Jane, it seems, has long been possessed and tormented by a seemingly malicious spirit named Evey, but Coupland is convinced the “ghost” is just a manifestation of Jane’s psyche. He intends to release her from the poltergeist by freeing her mind, although by keeping her locked in an observation room she is as much a prisoner of her presumed savior and she is of Evey. “If we can cure one patient, we cure all mankind,” Coupland promises wide-eyed Brian (who quickly finds himself drawn to Jane), establishing his Frankensteinian bona fides in the name, of course, of science.

Pogue manages to freshen the increasingly shopworn horror trope of “found footage” – through the eye of Brian’s camera – with a relatively deft back and forth between more conventional narrative approach, and that, combined with the lushly recreated ‘70s aesthetic, both in cinematography and production design, provides the film’s most successful element: mood and atmosphere.



Similarly, the lead performers who inhabit the characters in their somewhat hermetically sealed environs generally deliver competent performances: In particular Cooke, looking somewhat like a hybrid of Christina Ricci and Chloe Grace Moretz concocted in a Tim Burton lab experiment, fares well shifting gears effectively between the vulnerable, victimized Jane and the menacing, malevolent Evey; Richards gives her otherwise=underdeveloped role real pop, as smartly sex-kittenish as they come; and Harris utterly dominates the proceedings with his intuitive ability to shift Coupland from sympathetic to suspicion on a dime.
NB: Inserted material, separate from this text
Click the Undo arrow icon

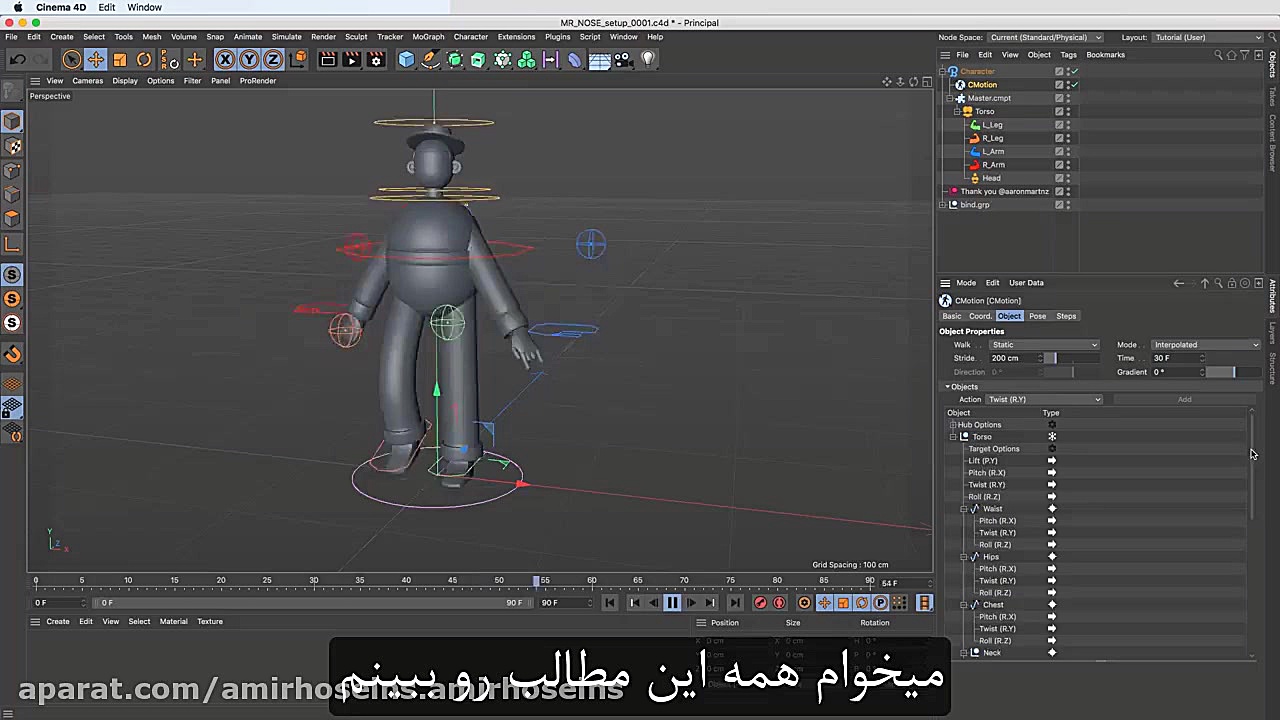coord(17,59)
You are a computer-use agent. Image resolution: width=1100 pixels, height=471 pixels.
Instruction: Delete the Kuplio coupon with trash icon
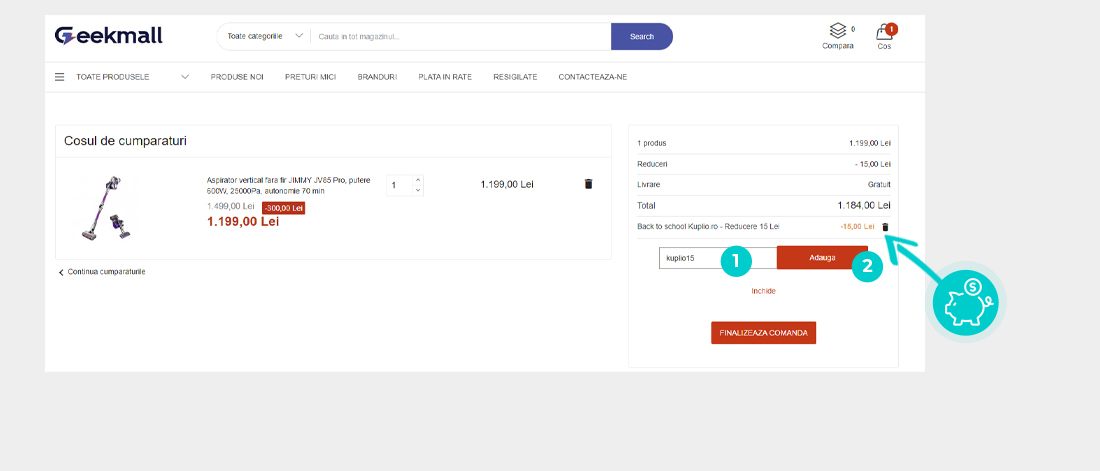click(x=885, y=227)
Claflin disappoints a bit, as he lands the wide-eyed naïf aspect of Brian, but lacks an extra dimension to turn the character into a true protagonist/audience surrogate. As a result, we never feel especially invested in the character or his fate.
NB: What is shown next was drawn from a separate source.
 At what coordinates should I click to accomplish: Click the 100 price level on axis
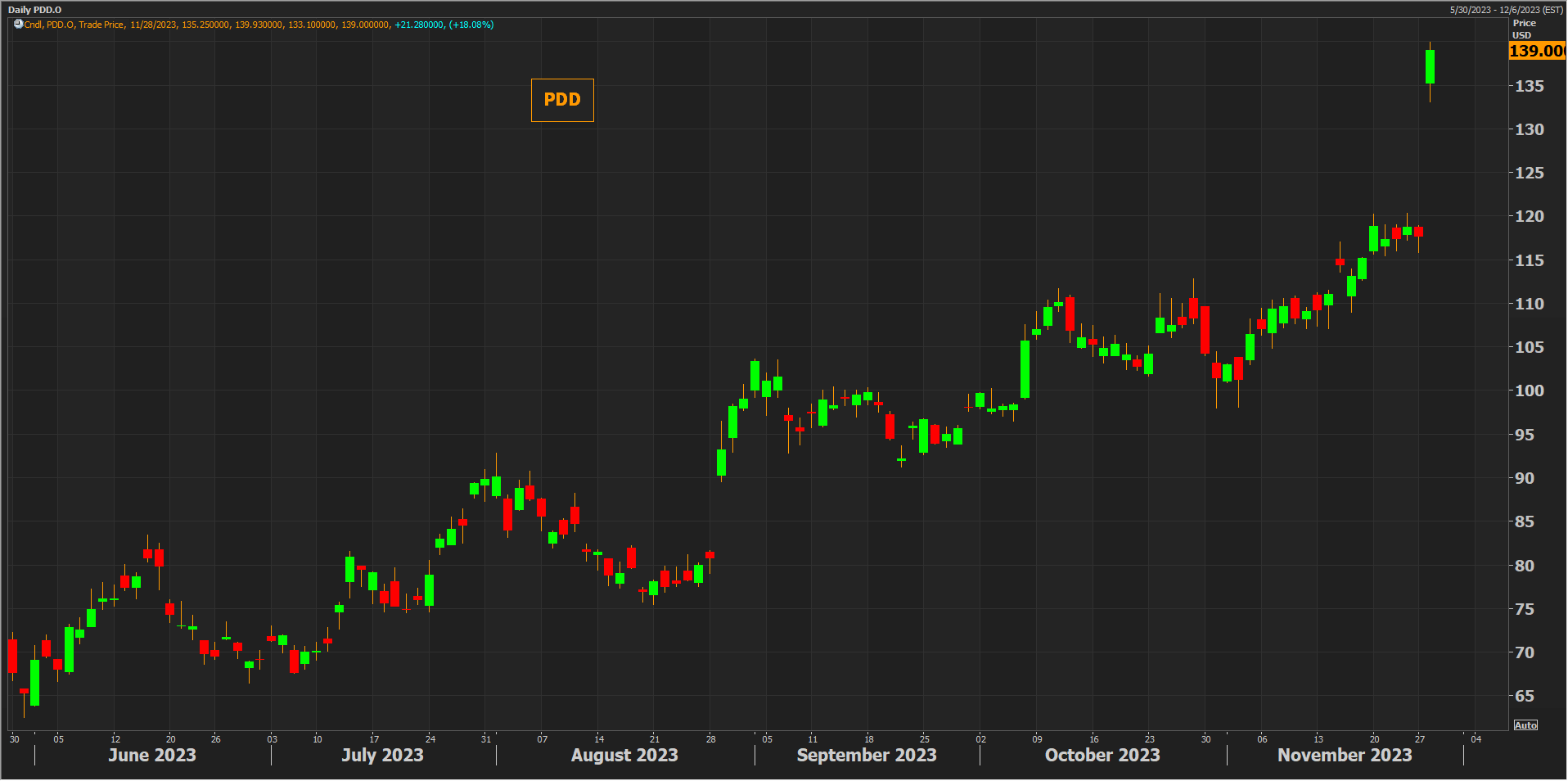coord(1529,390)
But while intriguing ambiance and mostly good acting contribute to a film that remains watchable throughout its run time, The Quiet Ones stumbles both in its storytelling and in the way it delivers scares. The tale unfolds in a way that genuinely feels like it was written by multiple hands, lacking coherency and straightforward direction. Rather than red herrings and false leads, the film’s tangential explorations ultimately play more like vestiges of previous drafts that were never quite realized, and when the plot’s bigger twists are ultimately unveiled (and they are somewhat cleverly conceived, if ham-fistedly delivered), the audience can’t help but wonder what the point was of some of those other blind alleys.

The juiciness of the “Philip Experiment” premise isn’t given adequate exploration, and the story the film concocts in its place isn’t especially compelling – and worse, it lacks in substantial chills. There are plenty of easy “BOO!”-type scares – Pogue has a decent eye for ratcheting up some relatively easy surprise moments – but a palpable sense of genuine suspense and dread, not to mention investment, surrounding Jane’s plight never really emerges. Despite matching its ‘70s antecedents in atmosphere, The Quiet Ones simply needed to have a lot more to say.

The Quiet Ones opens Friday nationwide.